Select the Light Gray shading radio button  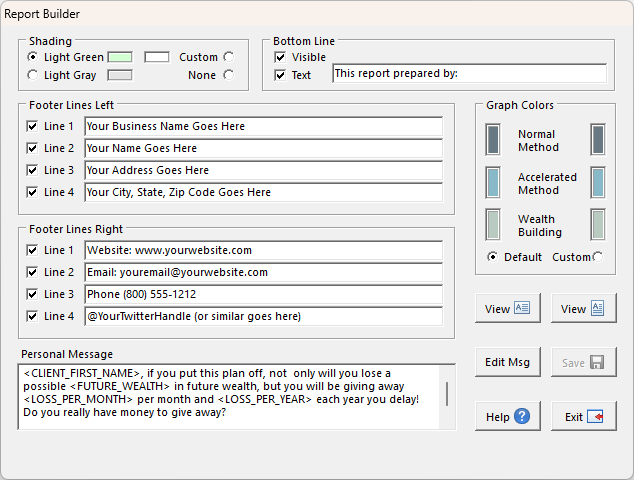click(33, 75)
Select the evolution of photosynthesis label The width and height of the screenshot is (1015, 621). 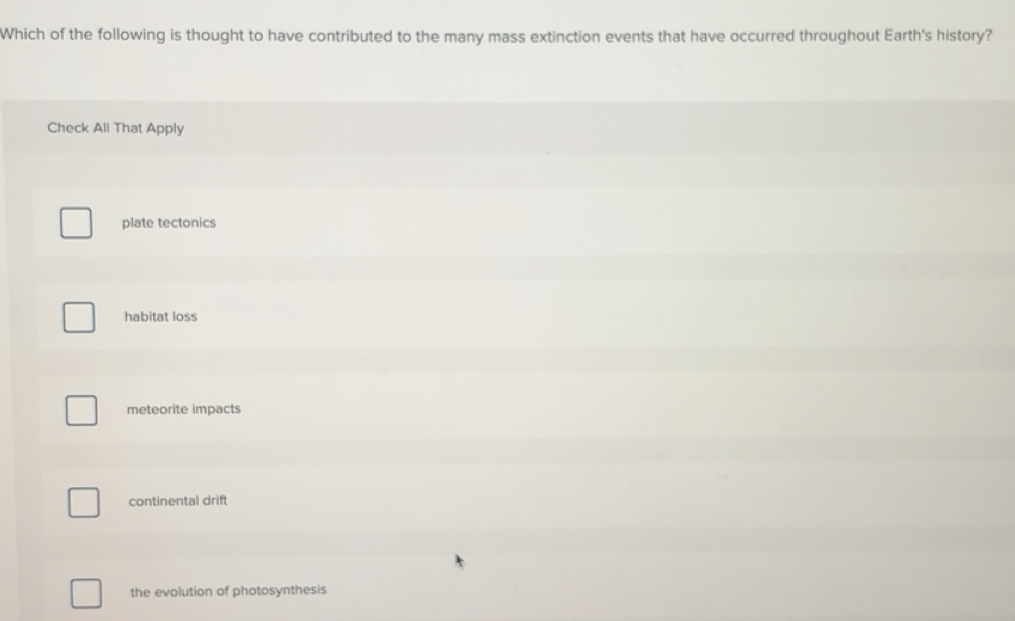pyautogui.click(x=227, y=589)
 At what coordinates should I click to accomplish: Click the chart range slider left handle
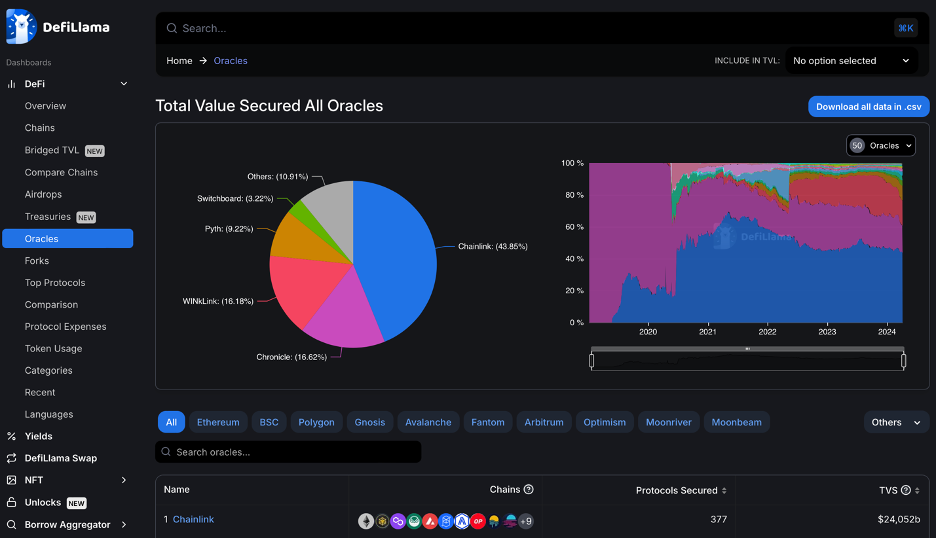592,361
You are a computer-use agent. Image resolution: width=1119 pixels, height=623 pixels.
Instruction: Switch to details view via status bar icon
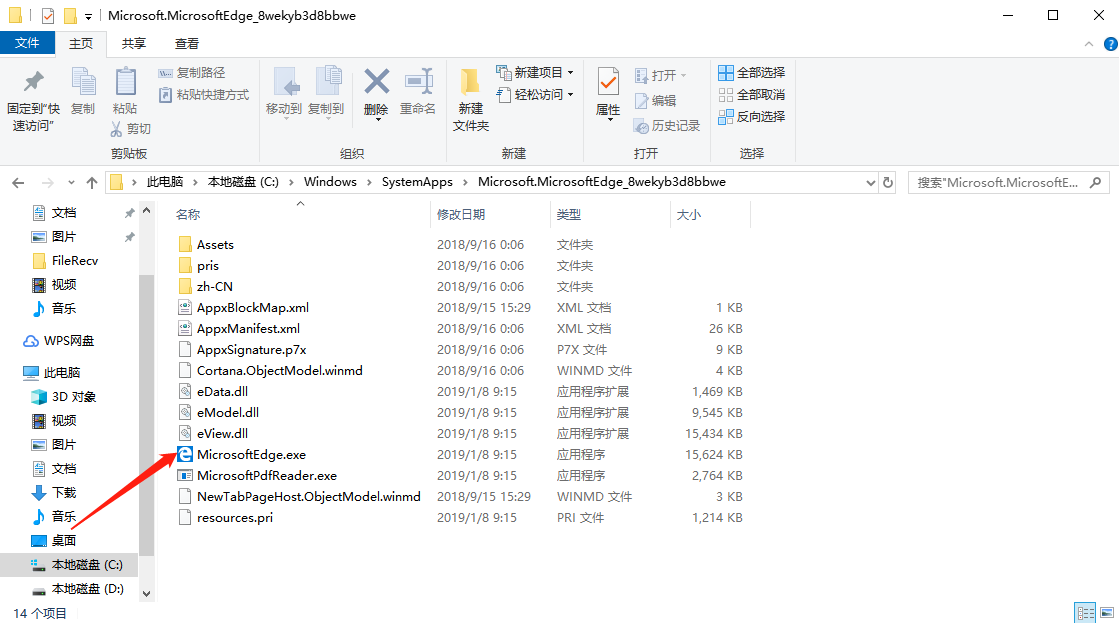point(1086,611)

────────────────

__EXERCISE DESCRIPTION__
The answer must consist solely of the lines from the one with "At what coordinates" through the final line of the data, each reproduced exactly and with pictures omitted.

__EXERCISE SOLUTION__
 At what coordinates should I click to accomplish: Click the chart range slider left handle
592,361
You are a computer-use agent. Image resolution: width=1119 pixels, height=623 pixels.
Instruction: Switch to details view via status bar icon
point(1086,611)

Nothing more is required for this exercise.